Special schools keep their doors closed to pupils
SPECIAL schools yesterday refused to open to pupils amid concerns about the health and safety children and staff.
Governors of schools said coronavirus posed very specific risks both to and by pupils.
All schools were told by Education Minister Peter Weir that they should shut for the rest of the year.
They must also remain open "to ensure provision for vulnerable children and for key workers' children up to the end of Year 10", however.
Several others schools remained closed to pupils yesterday to allow teachers to prepare packs to be sent home to pupils, including St John the Baptist PS in west Belfast.
There is no set limit to the number of pupils a school can admit, as long as guidelines on social distancing are observed.
Parents were told to send their children in to school only as a last resort.
They were warned they could be in for "difficult conversations" if they had an alternative means of ensuring they were looked after.
A group of 10 special schools in Belfast had voluntarily closed down ahead of the blanket lockdown.
In a new letter to parents, they explained that they initially closed to minimise the risk of infection and to keep children safe.
The special schools said there was a need for clarity on what was meant by "vulnerable", as that would cover all their pupils.
The key workers list, they added, was "extensive".
To gauge how many pupils would need to attend school this week, parents were asked to fill in a form detailing if they were a key worker.
It is understood the schools were inundated with requests for children to attend.

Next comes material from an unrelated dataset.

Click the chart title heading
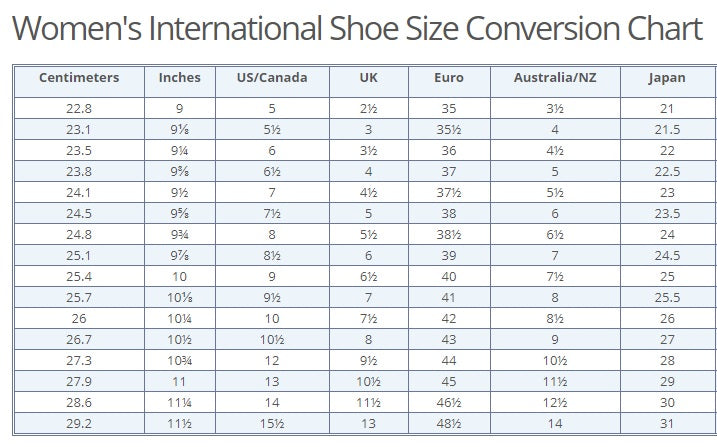point(358,29)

Parents were told it was essential that schools were still able to comply with the ultimate reason for closing in the first place.

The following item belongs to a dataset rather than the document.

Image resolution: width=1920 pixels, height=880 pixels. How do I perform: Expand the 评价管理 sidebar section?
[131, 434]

"Consequently, we will only be able to offer places for childcare based on capacity," the letter read.
"We need to be able to manage who can access the offer, otherwise the original reason for closure of schools becomes meaningless.

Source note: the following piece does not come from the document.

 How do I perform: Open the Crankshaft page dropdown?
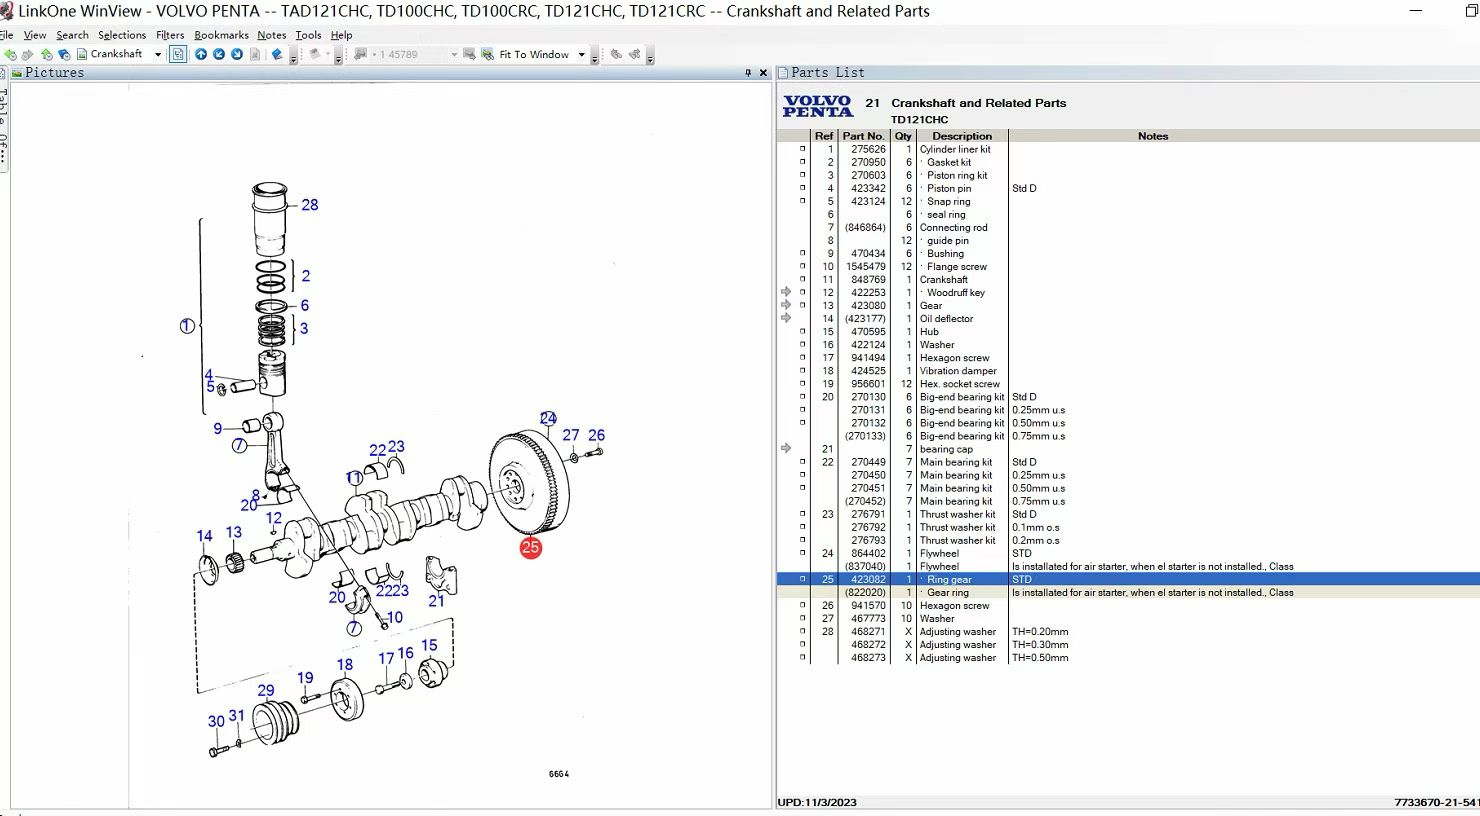[x=158, y=55]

"In practice, this may mean we are not able to safely provide the offer of childcare from Monday, but may need a few days to organise provision."
On Friday, Mr Weir said there was no perfect solution to the dire situation.
He accepted that his department's guidance would not answer all questions and concerns but said it would continue to provide updates as quickly as possible.
"We will monitor and assess this situation in the days and weeks ahead and the number of schools which will need to remain open in the future will be revised in the light of this information," he said.
"There will naturally be a period of transition and we will undoubtedly face a range of challenges, both expected and unforeseen. Together we will work through these difficulties by mustering the patience and compassion that such extraordinary times require."
Paul Whiteman, general secretary of the National Association of Head Teachers, urged parents not to mistake the spirit of battling on for behaviour that is instead reckless.
"As many children as possible should stay away from school. To do otherwise will risk the health of your family and the successful response to Covid-19," he said.
"Please do not confuse 'Dunkirk Spirit' with recklessness."
He also urged employers not to take advantage of the lengthy list of key workers in order to keep their staff in work.
"My appeal to companies and other employers: Please do not interpret the key workers lists liberally for your own ends," he said.
"Do not put profit over people. School places are there for the most vulnerable and to keep truly crucial operations running."